* _Seite_
───
Kurt Röttgen, 57, ist seit Oktober 2000 Chefredakteur der "Abendzeitung". Der Pfeifenraucher aus dem Rheinland begann seine journalistische Laufbahn bei der "Neuen Osnabrücker Zeitung".

Kurt Röttgen, 57, ist seit Oktober 2000 Chefredakteur der "Abendzeitung". Der Pfeifenraucher aus dem Rheinland begann seine journalistische Laufbahn bei der "Neuen Osnabrücker Zeitung". Danach war er sechs Jahre bei der "Welt", zuletzt als Sportchef. Das war Röttgen dann auch bei der "AZ" - von 1982 bis 1984. Nach fünf Jahren beim "Spiegel" wurde Röttgen 1989 Chef des Kölner "Express".

Sie haben in Berlin eine Wohnung, sind aber Chefredakteur der Münchner "Abendzeitung". Es soll Leute geben, die finden, München sei die schönste Stadt Deutschlands. Ist die Zeitungsstadt München auch schöner?

Neben Berlin ist München der meistumkämpfte Zeitungsmarkt in Deutschland. Ich denke, in Berlin ist er noch eine Spur härter.

Sie sind also in einer geruhsameren Lage? Immerhin haben Sie mit der "tz" und der "Bild-München" gleich zwei direkte Konkurrenten auf dem Münchner Boulevard.

Im Vergleich zu den beiden anderen hat die "Abendzeitung" die höchste Auflage ...

... wobei die anderen aufholen ...

Wir haben im dritten Quartal 2001 im Vergleich zum Vorjahr 226 Exemplare verloren. Damit können wir gut leben.
───
* _Bereitgestellte Einträge_
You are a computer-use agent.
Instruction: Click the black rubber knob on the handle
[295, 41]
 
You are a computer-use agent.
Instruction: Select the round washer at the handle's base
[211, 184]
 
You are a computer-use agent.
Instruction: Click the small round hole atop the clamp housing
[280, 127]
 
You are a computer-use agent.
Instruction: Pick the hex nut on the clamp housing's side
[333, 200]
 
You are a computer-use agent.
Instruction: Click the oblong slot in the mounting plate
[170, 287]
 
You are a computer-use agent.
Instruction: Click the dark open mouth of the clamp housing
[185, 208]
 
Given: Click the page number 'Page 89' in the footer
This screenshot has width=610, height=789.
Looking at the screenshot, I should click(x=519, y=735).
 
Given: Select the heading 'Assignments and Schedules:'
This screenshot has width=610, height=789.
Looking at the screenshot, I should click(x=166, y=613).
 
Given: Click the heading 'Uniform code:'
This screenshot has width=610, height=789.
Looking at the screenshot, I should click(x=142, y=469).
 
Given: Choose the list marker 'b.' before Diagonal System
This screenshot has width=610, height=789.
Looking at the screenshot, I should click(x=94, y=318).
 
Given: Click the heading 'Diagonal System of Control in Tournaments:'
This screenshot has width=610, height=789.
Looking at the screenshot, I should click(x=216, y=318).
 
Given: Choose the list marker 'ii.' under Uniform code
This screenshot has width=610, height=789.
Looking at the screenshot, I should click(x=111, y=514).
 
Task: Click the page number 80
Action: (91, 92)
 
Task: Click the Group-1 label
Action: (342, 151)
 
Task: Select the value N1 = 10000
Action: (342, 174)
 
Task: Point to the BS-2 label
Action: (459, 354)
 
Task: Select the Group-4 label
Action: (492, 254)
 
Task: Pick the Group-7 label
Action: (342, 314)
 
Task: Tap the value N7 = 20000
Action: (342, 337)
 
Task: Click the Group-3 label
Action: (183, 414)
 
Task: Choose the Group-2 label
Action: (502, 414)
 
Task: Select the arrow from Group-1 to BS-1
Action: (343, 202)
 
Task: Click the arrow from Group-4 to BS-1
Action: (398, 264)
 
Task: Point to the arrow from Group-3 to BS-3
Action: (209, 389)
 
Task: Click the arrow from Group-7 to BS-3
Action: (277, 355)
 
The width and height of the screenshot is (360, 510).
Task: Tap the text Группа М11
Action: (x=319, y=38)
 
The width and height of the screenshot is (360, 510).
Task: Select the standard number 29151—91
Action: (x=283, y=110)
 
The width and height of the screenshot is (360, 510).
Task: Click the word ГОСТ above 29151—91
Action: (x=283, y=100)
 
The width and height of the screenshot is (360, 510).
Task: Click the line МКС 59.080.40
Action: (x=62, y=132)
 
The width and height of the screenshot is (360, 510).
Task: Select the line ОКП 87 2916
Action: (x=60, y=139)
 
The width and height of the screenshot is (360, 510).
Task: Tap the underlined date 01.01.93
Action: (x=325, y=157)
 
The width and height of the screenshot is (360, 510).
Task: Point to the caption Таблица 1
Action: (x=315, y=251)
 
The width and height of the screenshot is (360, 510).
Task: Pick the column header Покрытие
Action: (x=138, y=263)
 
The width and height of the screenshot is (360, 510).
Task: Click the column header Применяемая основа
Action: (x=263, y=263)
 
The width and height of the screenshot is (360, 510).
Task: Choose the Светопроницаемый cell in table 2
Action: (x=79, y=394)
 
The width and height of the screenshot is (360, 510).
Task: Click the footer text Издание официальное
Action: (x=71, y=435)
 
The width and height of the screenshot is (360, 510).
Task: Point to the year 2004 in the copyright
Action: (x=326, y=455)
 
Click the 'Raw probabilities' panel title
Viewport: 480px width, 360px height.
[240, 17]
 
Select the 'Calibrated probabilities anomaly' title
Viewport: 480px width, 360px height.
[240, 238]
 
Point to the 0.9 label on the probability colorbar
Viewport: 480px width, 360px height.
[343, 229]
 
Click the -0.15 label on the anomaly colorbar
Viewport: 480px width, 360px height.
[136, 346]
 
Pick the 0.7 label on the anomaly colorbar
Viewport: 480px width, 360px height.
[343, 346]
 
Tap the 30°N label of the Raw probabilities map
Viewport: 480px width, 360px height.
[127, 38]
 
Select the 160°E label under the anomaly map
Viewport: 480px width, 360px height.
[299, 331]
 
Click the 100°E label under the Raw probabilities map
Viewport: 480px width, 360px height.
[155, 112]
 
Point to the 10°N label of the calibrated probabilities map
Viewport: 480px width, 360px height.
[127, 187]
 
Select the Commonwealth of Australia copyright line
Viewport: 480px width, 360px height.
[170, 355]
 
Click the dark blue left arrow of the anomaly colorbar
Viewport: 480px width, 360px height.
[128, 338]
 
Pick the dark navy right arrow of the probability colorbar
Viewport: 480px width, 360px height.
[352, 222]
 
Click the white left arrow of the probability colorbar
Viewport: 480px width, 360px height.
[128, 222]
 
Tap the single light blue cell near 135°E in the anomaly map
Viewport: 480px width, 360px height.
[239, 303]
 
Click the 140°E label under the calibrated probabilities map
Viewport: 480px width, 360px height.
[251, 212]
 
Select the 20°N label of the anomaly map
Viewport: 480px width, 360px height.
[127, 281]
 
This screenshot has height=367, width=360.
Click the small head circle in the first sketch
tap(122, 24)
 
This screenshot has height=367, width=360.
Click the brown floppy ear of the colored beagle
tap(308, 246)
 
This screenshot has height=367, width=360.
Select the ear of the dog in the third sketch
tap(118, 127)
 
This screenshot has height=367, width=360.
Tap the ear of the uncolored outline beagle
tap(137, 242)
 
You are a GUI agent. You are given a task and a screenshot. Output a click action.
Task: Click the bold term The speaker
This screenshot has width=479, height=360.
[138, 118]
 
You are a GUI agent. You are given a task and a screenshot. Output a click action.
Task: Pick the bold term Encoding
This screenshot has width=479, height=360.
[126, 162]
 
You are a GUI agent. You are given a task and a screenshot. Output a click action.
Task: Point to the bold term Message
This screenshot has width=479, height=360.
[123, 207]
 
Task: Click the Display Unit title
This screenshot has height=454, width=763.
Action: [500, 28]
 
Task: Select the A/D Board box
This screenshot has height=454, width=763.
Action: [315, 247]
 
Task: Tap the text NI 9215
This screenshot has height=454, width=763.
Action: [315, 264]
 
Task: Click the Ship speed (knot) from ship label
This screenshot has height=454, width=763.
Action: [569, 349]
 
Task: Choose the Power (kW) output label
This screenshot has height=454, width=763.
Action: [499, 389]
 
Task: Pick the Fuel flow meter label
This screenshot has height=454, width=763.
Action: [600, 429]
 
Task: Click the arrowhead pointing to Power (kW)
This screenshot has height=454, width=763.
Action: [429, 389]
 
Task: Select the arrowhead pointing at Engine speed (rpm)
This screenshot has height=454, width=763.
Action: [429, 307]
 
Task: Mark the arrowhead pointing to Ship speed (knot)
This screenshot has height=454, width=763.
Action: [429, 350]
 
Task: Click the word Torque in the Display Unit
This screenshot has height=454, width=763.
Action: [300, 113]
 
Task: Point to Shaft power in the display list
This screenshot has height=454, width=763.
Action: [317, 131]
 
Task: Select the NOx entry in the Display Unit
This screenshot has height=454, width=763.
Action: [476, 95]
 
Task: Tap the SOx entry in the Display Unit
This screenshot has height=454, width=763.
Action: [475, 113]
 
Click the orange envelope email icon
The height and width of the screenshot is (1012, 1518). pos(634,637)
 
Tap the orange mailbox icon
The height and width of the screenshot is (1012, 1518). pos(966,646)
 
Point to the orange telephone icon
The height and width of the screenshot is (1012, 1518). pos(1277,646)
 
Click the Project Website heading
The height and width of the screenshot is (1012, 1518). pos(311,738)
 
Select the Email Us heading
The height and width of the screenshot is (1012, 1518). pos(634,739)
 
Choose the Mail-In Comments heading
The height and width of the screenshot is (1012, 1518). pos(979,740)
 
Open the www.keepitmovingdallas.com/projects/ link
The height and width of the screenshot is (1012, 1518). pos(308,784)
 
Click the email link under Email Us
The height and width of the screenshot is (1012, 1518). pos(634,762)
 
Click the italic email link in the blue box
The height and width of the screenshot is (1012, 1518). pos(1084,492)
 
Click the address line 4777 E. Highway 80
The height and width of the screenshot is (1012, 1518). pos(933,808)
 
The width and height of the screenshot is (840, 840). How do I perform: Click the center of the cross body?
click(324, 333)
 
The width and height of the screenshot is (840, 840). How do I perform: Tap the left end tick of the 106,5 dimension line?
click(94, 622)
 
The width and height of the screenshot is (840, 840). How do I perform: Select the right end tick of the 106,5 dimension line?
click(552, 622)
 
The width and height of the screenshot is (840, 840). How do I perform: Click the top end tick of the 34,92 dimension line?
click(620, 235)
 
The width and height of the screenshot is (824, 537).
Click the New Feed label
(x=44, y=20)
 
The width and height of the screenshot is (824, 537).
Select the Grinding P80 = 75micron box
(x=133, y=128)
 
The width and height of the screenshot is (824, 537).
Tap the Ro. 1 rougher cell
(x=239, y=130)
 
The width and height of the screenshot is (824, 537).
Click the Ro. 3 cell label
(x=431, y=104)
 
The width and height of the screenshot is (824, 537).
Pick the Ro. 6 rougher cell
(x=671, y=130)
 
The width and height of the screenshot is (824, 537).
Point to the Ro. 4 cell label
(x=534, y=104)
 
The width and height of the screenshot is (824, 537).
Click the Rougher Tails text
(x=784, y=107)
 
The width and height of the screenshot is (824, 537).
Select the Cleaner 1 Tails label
───
* _Aufgabenstellung_
1. Benenne im Interview „Berlin“ in „Hamburg“ um und gib dabei den Abschnitt wieder, der mit „Neben Berlin ist“ beginnt und bis „höchste Auflage ...“ reicht.
2. Wiederhole bitte aus den Einträgen wortgetreu die Zeilen, beginnend mit der Zeile mit „Task: Point to the BS-2 label“ und weiter bis einschließlich der Zeile mit „Action: (502, 414)“.
Das Interview und die Einträge haben nichts miteinander zu tun.

* _Schriftliche Antworten_
1.
Neben Hamburg ist München der meistumkämpfte Zeitungsmarkt in Deutschland. Ich denke, in Hamburg ist er noch eine Spur härter.

Sie sind also in einer geruhsameren Lage? Immerhin haben Sie mit der "tz" und der "Bild-München" gleich zwei direkte Konkurrenten auf dem Münchner Boulevard.

Im Vergleich zu den beiden anderen hat die "Abendzeitung" die höchste Auflage ...

2.
Task: Point to the BS-2 label
Action: (459, 354)
 
Task: Select the Group-4 label
Action: (492, 254)
 
Task: Pick the Group-7 label
Action: (342, 314)
 
Task: Tap the value N7 = 20000
Action: (342, 337)
 
Task: Click the Group-3 label
Action: (183, 414)
 
Task: Choose the Group-2 label
Action: (502, 414)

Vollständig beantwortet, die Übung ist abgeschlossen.